__STATED EXERCISE__
Return the data below verbatim, from its first line through the line containing "coord(243,606)", including both of those lines.

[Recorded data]
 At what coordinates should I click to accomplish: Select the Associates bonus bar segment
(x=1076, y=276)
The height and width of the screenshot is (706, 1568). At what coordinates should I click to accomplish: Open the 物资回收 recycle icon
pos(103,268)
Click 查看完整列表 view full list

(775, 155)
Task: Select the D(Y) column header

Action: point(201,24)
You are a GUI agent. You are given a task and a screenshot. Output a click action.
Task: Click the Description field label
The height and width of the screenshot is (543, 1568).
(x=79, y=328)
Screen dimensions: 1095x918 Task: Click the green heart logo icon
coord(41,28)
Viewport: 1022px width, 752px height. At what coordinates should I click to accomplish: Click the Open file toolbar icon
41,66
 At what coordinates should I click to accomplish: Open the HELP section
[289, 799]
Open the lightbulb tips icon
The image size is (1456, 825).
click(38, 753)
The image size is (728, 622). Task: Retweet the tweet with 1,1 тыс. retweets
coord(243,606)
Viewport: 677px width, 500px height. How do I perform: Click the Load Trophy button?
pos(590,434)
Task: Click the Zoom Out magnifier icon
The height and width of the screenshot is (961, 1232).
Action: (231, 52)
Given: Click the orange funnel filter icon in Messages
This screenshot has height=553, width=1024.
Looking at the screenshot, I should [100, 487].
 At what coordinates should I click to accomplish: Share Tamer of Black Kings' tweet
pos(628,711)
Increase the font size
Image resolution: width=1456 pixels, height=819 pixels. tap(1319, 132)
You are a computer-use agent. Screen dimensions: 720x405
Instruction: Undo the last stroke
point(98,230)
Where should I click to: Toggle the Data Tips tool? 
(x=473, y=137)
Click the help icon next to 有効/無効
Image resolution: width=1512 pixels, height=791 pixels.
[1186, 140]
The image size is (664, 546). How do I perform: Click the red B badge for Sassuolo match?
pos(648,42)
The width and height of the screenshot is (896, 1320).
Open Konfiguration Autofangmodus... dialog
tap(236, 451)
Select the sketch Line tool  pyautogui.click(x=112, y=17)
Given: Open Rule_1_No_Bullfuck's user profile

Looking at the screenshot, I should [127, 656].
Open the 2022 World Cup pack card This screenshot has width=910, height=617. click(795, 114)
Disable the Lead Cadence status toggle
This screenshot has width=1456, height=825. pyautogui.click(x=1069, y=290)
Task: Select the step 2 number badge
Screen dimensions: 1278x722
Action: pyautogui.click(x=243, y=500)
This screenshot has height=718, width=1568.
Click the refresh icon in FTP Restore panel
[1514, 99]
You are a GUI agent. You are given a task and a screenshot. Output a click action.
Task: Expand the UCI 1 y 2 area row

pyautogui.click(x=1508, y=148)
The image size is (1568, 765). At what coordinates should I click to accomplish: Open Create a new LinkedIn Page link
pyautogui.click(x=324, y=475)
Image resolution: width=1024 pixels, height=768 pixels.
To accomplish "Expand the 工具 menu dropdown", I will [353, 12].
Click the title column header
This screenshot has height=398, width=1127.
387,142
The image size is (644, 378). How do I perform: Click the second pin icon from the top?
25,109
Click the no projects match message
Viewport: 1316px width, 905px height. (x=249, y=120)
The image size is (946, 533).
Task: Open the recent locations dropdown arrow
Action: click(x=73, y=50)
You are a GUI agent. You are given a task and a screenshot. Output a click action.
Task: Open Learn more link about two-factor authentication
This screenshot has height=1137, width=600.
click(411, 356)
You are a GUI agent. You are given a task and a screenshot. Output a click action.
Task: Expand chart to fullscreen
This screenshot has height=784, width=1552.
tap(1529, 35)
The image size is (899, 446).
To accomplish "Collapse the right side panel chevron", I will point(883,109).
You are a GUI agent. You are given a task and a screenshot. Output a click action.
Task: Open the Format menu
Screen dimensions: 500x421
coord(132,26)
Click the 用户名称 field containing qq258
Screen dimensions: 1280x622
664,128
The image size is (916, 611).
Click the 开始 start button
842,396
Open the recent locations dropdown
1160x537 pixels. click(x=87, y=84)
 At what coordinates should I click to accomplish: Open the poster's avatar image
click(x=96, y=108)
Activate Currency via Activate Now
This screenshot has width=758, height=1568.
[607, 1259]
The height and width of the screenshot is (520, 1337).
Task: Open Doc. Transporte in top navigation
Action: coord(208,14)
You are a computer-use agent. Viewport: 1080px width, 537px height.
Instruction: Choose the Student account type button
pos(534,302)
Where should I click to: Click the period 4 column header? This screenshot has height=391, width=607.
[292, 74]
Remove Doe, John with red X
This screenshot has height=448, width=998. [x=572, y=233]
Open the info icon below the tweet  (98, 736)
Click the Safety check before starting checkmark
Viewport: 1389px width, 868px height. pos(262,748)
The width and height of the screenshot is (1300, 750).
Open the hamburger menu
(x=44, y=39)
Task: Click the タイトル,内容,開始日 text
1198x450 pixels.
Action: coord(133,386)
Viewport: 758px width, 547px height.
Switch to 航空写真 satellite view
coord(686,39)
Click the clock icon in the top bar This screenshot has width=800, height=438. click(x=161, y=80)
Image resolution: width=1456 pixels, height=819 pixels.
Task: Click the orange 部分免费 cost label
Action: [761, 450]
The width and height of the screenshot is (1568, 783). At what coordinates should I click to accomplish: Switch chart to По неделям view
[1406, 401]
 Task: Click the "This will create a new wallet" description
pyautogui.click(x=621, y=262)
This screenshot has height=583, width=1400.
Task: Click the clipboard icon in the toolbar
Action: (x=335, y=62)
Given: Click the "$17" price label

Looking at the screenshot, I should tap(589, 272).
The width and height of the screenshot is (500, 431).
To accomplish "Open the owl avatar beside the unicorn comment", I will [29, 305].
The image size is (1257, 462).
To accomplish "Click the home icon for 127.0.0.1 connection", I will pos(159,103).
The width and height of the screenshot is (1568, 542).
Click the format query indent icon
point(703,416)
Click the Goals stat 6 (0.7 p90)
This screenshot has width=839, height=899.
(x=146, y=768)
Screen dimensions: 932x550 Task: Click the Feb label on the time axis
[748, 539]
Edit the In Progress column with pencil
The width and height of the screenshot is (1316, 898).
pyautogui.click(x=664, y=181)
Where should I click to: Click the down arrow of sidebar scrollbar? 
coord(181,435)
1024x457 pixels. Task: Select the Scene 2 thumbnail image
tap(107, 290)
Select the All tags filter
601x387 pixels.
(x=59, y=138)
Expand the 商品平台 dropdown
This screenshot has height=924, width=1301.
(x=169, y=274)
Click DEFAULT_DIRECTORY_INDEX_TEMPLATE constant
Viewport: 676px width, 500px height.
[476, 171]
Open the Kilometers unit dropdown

__REPLY TO THE TASK__
 At what coordinates should I click to accomplish: Select the Associates bonus bar segment
(x=1076, y=276)
The height and width of the screenshot is (706, 1568). At what coordinates should I click to accomplish: Open the 物资回收 recycle icon
pos(103,268)
Click 查看完整列表 view full list

(775, 155)
Task: Select the D(Y) column header

Action: point(201,24)
You are a GUI agent. You are given a task and a screenshot. Output a click action.
Task: Click the Description field label
The height and width of the screenshot is (543, 1568).
(x=79, y=328)
Screen dimensions: 1095x918 Task: Click the green heart logo icon
coord(41,28)
Viewport: 1022px width, 752px height. At what coordinates should I click to accomplish: Click the Open file toolbar icon
41,66
 At what coordinates should I click to accomplish: Open the HELP section
[289, 799]
Open the lightbulb tips icon
The image size is (1456, 825).
click(38, 753)
The image size is (728, 622). Task: Retweet the tweet with 1,1 тыс. retweets
coord(243,606)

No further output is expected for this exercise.